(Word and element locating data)
════

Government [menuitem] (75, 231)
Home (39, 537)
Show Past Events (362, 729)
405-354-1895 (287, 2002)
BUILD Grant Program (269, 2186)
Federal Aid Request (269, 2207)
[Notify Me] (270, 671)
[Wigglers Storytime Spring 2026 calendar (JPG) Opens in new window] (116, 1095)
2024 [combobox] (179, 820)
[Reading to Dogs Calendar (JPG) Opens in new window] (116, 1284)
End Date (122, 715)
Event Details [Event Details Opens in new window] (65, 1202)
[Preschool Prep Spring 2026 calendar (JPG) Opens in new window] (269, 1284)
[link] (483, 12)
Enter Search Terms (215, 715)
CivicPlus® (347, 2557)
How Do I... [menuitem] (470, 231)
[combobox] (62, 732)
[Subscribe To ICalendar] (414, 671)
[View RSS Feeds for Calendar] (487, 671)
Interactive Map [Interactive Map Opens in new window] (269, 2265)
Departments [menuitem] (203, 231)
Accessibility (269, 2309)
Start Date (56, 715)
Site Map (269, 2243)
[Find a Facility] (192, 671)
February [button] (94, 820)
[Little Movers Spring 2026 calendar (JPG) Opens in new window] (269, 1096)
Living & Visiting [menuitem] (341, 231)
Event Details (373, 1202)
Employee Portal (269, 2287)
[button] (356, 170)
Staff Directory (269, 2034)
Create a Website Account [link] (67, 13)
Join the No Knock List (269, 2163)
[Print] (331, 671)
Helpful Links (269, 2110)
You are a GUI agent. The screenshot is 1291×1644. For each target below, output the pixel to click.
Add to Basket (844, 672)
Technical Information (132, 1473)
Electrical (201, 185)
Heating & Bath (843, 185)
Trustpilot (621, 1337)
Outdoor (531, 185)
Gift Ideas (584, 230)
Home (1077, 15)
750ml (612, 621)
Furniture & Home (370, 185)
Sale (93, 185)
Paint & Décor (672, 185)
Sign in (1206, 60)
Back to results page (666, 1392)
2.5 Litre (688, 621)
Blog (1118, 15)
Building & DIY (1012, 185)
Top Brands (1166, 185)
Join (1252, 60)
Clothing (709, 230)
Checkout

════

Rewrite the listing with every instance of "Opens in new window" changed to "Opens in new tab", leaving everything else as it is.

Government [menuitem] (75, 231)
Home (39, 537)
Show Past Events (362, 729)
405-354-1895 (287, 2002)
BUILD Grant Program (269, 2186)
Federal Aid Request (269, 2207)
[Notify Me] (270, 671)
[Wigglers Storytime Spring 2026 calendar (JPG) Opens in new tab] (116, 1095)
2024 [combobox] (179, 820)
[Reading to Dogs Calendar (JPG) Opens in new tab] (116, 1284)
End Date (122, 715)
Event Details [Event Details Opens in new tab] (65, 1202)
[Preschool Prep Spring 2026 calendar (JPG) Opens in new tab] (269, 1284)
[link] (483, 12)
Enter Search Terms (215, 715)
CivicPlus® (347, 2557)
How Do I... [menuitem] (470, 231)
[combobox] (62, 732)
[Subscribe To ICalendar] (414, 671)
[View RSS Feeds for Calendar] (487, 671)
Interactive Map [Interactive Map Opens in new tab] (269, 2265)
Departments [menuitem] (203, 231)
Accessibility (269, 2309)
Start Date (56, 715)
Site Map (269, 2243)
[Find a Facility] (192, 671)
February [button] (94, 820)
[Little Movers Spring 2026 calendar (JPG) Opens in new tab] (269, 1096)
Living & Visiting [menuitem] (341, 231)
Event Details (373, 1202)
Employee Portal (269, 2287)
[button] (356, 170)
Staff Directory (269, 2034)
Create a Website Account [link] (67, 13)
Join the No Knock List (269, 2163)
[Print] (331, 671)
Helpful Links (269, 2110)
You are a GUI agent. The screenshot is 1291×1644. For each target below, output the pixel to click.
Add to Basket (844, 672)
Technical Information (132, 1473)
Electrical (201, 185)
Heating & Bath (843, 185)
Trustpilot (621, 1337)
Outdoor (531, 185)
Gift Ideas (584, 230)
Home (1077, 15)
750ml (612, 621)
Furniture & Home (370, 185)
Sale (93, 185)
Paint & Décor (672, 185)
Sign in (1206, 60)
Back to results page (666, 1392)
2.5 Litre (688, 621)
Blog (1118, 15)
Building & DIY (1012, 185)
Top Brands (1166, 185)
Join (1252, 60)
Clothing (709, 230)
Checkout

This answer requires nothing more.